112mm, f5.6, Shutter Speed 1/1600, ISO 320. Time taken 2:15pm. Technically I should have probably shot this at f7.1 or f8.0. However this was exposed +2/3 of a stop and it was composed directly into the direction of the sun light. If you look at the top right of the frame you can see an edge of the cloud. Using Lightroom I've converted this into a black & white image and what you see is a completely blown our background. With Zebras in particular, black & white conversions work really well, but I like the addition of the two giraffe in the image.
When there's no light
I have always been a keen astro photographer. I am no expert, but I would say I know enough to be dangerous! One of the issues in the bush is that often at night you can't actually get out with your tripod and camera even within the camp due to safety. The beauty of Jaci's is that it is fenced and you can access the star bed or the hide 24 hours. This meant post dinner photography sessions in the hide, and it was a lot of fun. This is where the absence of light is compensated by longer exposures. Here's just one example:
33mm, f4.0, Shutter Speed 20 seconds, ISO 1000. Time Taken 10:45pm. There was a half moon on the evening I took this image and I had to wait that it dipped below the horizon, you can just see it between the left and centre tree. You can also see the Milky Way. I love this type of photography and I hope to return at some point and maybe an elephant of giraffe would sit between those trees. That would be a special image!
So in summary, what does the Jaci's experience mean photographically?

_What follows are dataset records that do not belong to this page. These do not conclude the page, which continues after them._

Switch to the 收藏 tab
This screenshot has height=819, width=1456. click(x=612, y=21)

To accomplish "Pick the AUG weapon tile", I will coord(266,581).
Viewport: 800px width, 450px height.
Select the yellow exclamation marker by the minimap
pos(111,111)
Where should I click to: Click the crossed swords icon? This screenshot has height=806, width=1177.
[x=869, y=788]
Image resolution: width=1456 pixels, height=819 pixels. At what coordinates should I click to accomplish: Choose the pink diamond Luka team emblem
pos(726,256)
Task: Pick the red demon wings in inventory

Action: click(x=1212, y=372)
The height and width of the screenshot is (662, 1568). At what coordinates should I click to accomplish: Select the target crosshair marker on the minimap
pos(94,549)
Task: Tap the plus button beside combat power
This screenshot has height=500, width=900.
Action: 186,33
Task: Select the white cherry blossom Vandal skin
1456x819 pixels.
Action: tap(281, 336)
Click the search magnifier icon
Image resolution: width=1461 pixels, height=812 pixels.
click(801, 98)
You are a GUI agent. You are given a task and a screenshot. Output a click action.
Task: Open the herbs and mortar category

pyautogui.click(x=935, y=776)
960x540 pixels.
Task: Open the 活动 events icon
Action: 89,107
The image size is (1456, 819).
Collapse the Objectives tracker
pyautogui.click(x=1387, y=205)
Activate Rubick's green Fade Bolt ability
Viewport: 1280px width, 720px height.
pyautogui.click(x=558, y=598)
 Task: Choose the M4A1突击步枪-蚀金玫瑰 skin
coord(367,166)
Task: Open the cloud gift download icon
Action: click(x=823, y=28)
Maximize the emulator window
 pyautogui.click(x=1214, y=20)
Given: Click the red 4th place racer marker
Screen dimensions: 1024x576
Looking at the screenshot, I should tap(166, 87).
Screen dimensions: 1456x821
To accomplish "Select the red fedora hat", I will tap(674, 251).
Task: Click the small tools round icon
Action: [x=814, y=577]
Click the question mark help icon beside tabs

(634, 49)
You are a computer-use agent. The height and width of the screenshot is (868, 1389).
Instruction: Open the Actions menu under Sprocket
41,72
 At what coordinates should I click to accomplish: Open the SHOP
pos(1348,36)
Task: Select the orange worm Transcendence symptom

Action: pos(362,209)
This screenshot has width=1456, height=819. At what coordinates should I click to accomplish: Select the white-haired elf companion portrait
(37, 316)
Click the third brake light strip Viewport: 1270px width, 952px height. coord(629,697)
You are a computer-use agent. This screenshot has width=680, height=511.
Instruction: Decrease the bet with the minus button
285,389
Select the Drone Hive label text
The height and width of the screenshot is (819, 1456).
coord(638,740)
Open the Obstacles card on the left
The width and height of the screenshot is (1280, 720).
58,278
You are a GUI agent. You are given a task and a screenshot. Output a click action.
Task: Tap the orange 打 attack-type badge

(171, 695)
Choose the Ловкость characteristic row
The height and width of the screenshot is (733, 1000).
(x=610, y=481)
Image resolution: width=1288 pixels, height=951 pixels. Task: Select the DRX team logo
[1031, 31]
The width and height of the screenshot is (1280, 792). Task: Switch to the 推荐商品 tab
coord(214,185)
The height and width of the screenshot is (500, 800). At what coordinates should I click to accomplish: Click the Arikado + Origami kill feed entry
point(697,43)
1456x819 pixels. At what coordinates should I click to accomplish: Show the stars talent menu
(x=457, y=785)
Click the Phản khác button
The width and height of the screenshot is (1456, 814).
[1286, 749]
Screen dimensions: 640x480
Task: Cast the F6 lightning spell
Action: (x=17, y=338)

Having been several times to South Africa on safari, I think Jaci's is probably one of the few places if not the only place today you can get such an extended photographic experience. Combine that with the shooting techniques available within your own "tool kit', on drive or in the hide, the range and diversity of images is seriously impressive. My reflections as I left Jaci's to return home was not just excitement that I'd experienced it, but that there is so much photographic potential still to be explored there. And as a photographer that is such a great reason to return again.